Потом стала ругать меня за шнурки на ботинках. То ли они развязались, то ли не так завязались. Но вид у нее был очень сердитый. Машинально я встала и пошла за ней, а она просто легла обратно в кровать.
Через некоторое время она стала слышать голоса, будто бы кто-то говорил ей что-то с холма. К ней возвращались забытые предметы, лица, воспоминания. Но одновременно с этими давними и зыбкими воспоминаниями менялась ее речь и даже почерк, они становились странными, путаными. Но она все равно продолжала писать. Все время. Почти все свои записи она выбросила и сожгла. Мы потом нашли у нее кабинете лишь несколько страниц.
Дойдя до трудного периода, я погружаюсь в странное беспокойство.
Мне очень близка природа и растения, но некоторые люди из моего окружения мне крайне неприятны.
Я резко обрываю фразы, мне кажется, от этого недопонимание.
Сижу возле платана и липы, сидеть под ними все приятнее. Я не сплю, а мечтаю и надеюсь, что постепенно моя голова устанет от множества глупых мыслей. И я любуюсь красотой нашей рощи, мы сумели обжить этот небольшой участок; но я все равно вернусь в Ниццу на несколько зимних месяцев.
Там, вдали от дома, я нахожу радость и дружбу.
Жак вернется в среду.
В последние годы надо было, чтобы кто-то в Сереете ухаживал за ней, потому что Мириам сама не справлялась. Потом произошло странное: Мириам забыла французский. Этот язык, который она выучила поздно, в десять лет, стерся у нее из памяти. Она говорила только по-русски. По мере того как сдавал мозг, она как бы впадала в языковое детство, и я прекрасно помню, как мы писали ей письма кириллицей, чтобы поддерживать с ней связь. Леля просила своих русских знакомых написать образец, а мы потом его старательно переписывали. Участвовала в этом вся семья, мы сидели за общим столом и срисовывали фразы, и в конце концов это было даже весело — писать на языке наших предков. Но для Мириам наверняка это было сложное время, она в каком-то смысле снова стала чужестранкой в своей стране.
Мы с Жоржем обошли домик со всех сторон и вернулись к машине. И тогда я призналась ему, что купила в аптеке тест на беременность.
— Я уверен, что ты беременна, — сказал Жорж. — Если будет девочка, давай назовем ее Ноэми. А если мальчик — Жак. Что скажешь?
— Нет. Мы дадим ему имя, которое не носил никто.
Глава 42
Я перелистывала страницы блокнота в надежде, что они к чему-нибудь приведут. Если хорошенько поломать голову, может, в нее придет дельная мысль.
— Мирей! — сказала я. — Я же читала ее книгу! По-моему, она до сих пор живет там же.
— Мирей?
— Да, да! Маленькая Мирей Сидуан! Дочь Марсель, которую воспитывал Рене Шар. Теперь ей должно быть лет девяносто. Я знаю это, потому что она написала книгу воспоминаний, я ее не так давно читала. И… и она там пишет, что по-прежнему живет в Сереете! Она знала Мириам, она знала мою мать, это точно. Напоминаю тебе, она была двоюродной сестрой Ива.

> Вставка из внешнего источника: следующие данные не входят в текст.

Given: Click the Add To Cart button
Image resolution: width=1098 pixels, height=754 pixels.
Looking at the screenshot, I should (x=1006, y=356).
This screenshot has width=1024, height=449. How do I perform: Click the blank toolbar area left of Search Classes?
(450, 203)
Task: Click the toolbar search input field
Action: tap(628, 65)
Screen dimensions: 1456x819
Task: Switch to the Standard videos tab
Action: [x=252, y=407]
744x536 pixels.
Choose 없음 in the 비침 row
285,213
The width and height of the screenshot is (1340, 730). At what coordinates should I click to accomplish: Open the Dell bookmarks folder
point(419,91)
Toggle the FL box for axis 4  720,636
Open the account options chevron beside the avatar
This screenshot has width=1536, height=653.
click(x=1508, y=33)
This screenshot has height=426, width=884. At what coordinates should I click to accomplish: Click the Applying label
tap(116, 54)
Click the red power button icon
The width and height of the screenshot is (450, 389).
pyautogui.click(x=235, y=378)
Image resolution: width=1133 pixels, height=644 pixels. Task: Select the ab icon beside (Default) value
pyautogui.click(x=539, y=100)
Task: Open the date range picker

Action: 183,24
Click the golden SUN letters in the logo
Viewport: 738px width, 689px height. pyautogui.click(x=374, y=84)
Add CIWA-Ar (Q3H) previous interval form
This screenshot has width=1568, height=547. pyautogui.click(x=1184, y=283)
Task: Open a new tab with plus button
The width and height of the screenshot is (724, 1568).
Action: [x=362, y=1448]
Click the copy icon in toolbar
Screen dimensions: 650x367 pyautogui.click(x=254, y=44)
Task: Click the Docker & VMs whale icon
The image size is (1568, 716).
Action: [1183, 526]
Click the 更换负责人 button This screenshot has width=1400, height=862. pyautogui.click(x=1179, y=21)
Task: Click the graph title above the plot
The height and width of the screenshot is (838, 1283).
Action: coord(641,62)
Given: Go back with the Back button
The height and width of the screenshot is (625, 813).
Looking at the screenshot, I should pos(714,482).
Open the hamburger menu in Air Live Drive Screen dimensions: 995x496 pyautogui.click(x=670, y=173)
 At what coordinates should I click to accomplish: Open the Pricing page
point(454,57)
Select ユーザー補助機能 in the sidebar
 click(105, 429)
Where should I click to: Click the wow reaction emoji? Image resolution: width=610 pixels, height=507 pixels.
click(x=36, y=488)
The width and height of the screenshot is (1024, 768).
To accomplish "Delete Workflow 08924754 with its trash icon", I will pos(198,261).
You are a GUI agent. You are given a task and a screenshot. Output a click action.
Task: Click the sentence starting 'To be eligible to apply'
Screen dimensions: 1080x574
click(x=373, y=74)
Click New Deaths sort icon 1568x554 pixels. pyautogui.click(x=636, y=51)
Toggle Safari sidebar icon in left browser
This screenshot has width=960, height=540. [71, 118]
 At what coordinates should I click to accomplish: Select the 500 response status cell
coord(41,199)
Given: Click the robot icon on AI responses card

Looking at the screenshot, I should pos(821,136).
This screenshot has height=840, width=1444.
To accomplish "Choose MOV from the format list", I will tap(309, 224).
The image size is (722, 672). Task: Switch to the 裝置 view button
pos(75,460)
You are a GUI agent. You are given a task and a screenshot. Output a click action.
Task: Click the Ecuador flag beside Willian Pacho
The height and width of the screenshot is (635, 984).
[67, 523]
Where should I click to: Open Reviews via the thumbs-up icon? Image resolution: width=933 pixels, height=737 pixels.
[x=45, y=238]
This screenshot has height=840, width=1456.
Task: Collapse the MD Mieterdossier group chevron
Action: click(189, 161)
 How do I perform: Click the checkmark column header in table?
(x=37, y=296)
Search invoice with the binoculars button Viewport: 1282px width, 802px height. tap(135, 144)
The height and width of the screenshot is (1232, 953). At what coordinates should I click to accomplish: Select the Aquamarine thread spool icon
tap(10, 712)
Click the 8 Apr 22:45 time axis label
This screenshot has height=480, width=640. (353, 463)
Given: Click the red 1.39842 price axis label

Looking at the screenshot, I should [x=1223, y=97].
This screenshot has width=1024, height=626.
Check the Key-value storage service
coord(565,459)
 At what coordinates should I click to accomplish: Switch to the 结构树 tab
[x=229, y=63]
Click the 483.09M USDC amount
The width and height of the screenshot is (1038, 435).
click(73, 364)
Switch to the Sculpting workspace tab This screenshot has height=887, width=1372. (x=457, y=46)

Пока я это говорила, Жорж просматривал с телефона сайт адресного справочника, а потом с уверенностью заявил:
— Да, я нашел ее адрес, — если хочешь, поехали.
Я узнавала улочки деревни, по которым бегала в детстве, дома, лепившиеся друг к другу, и повороты улиц, узкие, как локоть, — казалось, ничего не изменилось за тридцать лет. Напротив дома Анриет по-прежнему стоял дом Мирей, дочери Марсель, лисицы из «Листков Гипноса».
И мы без всякого предупреждения о визите позвонили в ее дверь. Я сначала не решалась. Но Жорж настоял.
— Что ты теряешь? — спросил он меня.
Одно окно выходило на улицу, оно распахнулось, и показался очень пожилой мужчина, это был муж Мирей. Я объяснила ему, что я внучка Мириам и собираю воспоминания. Он попросил нас подождать. Потом открыл дверь и очень мило предложил нам войти и выпить воды с сиропом.
Мирей сидела в саду за домом, за столом, одетая в черное, причесанная и очень опрятная. Девяносто лет, а может, и больше. Она как будто ждала нашего прихода.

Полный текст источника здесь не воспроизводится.